Action potentials evoked by electrical stimulation were recorded by surface electromyography (EMG) electrodes (Trigno Wireless EMG System, Delsys, United States) sampled at 2000 Hz. The electrodes were placed in the middle of the muscle belly of the right lateral gastrocnemius (LG) muscle and the tibialis anterior (TA), with the hair removed and the skin surface cleaned. The longitudinal plane of the electrodes was aligned with the muscle fibers (Tagore et al., 2023). In our preliminary experiments, we found that sprinters more easily evoke the H-reflex in the LG muscle in a prone position.
Electrical stimulation was used to obtain the H-reflex and M-wave recruitment curves (Figure 1). The square pulse was set to 1,000 μs (Theodosiadou et al., 2023). The stimulation started at 4 mA, with increments of 2 mA per stimulation until the maximum H-reflex (Hmax) was evoked. Subsequently, each stimulation was increased by 5 mA until the maximum M-wave (Mmax) was observed (Vila-Chã and et al., 2012). The interval of each stimulation is 10 s (Kipp et al., 2011). V-wave was elicited by electrical stimulation with 150% Mmax (MmaxA) during maximum voluntary contraction (MVC) contraction (Figure 2) (Aagaard, 2003).
Figure 1. (A) The process of evoking the H-reflex and M-wave. (B) H-reflex and M-wave normalized recruitment curves.
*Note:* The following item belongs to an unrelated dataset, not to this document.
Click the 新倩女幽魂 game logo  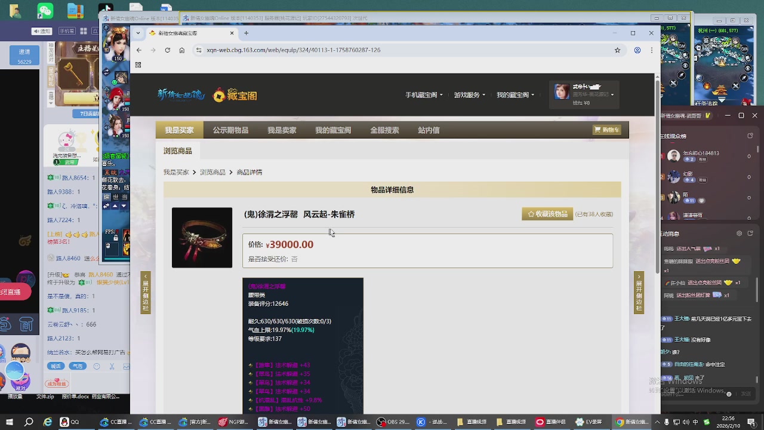point(181,94)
2.3 Muscle and tendon function
The lower limb muscle strength of the knee joint was assessed by an isokinetic dynamometer (IsoMed 2000; D. and R. Ferstl GmbH, Hemau, Germany), and high reliability has been demonstrated in previous studies (Zhou et al., 2022; Zoger et al., 2023). The parameters examined included peak torque (PT) of the hamstring (H), quadriceps (Q), gastrocnemius muscle (GM), and the H/Q ratio of the dominant leg during concentric (CON) and eccentric (ECC) contractions at slow (60°/s) and fast (180°/s) speeds. Only a slow speed is conducted under ECC to prevent muscle strains in sprinters (Brigido-Fernandez et al., 2022). A 10-minute warm-up was performed before the test. The subjects sat on a dynamometer, and the shoulder, pelvis and thigh were secured comfortably with padded straps to minimize compensatory movements. The knee joint was aligned with the dynamometer axis of rotation, and gravity compensation was turned on (Brown et al., 2014). Each test includes 2 sets; each set has 5 repetitions, with a 1-min break between each test. The PT results were normalized to body weight (Nm/kg).
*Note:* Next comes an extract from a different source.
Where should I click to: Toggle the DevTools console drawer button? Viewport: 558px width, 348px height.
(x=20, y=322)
Tendon stiffness was used to evaluate tendon function and elastic properties in athletes, correlated with the ability to increase force production during explosive contractions (Bojsen-Moller et al., 2005; Radovanovic et al., 2022; Sukanen et al., 2024). Tendon stiffness was measured in the ankle joint using MVC and ultrasound, calculated as the ratio of PT and the displacement of the Achilles tendon (Arampatzis et al., 2007). The subjects were prone on IsoMed 2000, with the right foot fixed on the pedal, and the PT of their plantar flexor muscle in isometric contraction was tested. The MVC test required the subjects to develop a gradual increase in torque from zero (at rest) to maximum effort (MVC) for 5 s (Kubo et al., 2000). The displacement of the Achilles tendon was visualized and measured by a B-mode ultrasound (MuscleSound LOGIQe, GE, United States). A 60 mm linear array probe (12 MHz scanning frequency) was positioned at the GM muscle-tendon junction to record displacement, which was subsequently analyzed using embedded software. Pressure between the probe and the skin was maintained at a minimum level.
2.4 30 m and CMJ tests
Parameters of kinetics and kinematics in the countermovement jump (CMJ) were measured using an eight-camera 3D motion capture system (Arqus A12, Qualisys, Sweden, 200 Hz) and a force plate (9286ba, Kistler, Switzerland, 2000 Hz). To track the motion of the subjects, 36 retro-reflective markers (14 mm in diameter) were affixed to the subjects’ whole body, following the Helen- Hayes model (Thompson et al., 2024; Zamporri and Aguinaldo, 2018).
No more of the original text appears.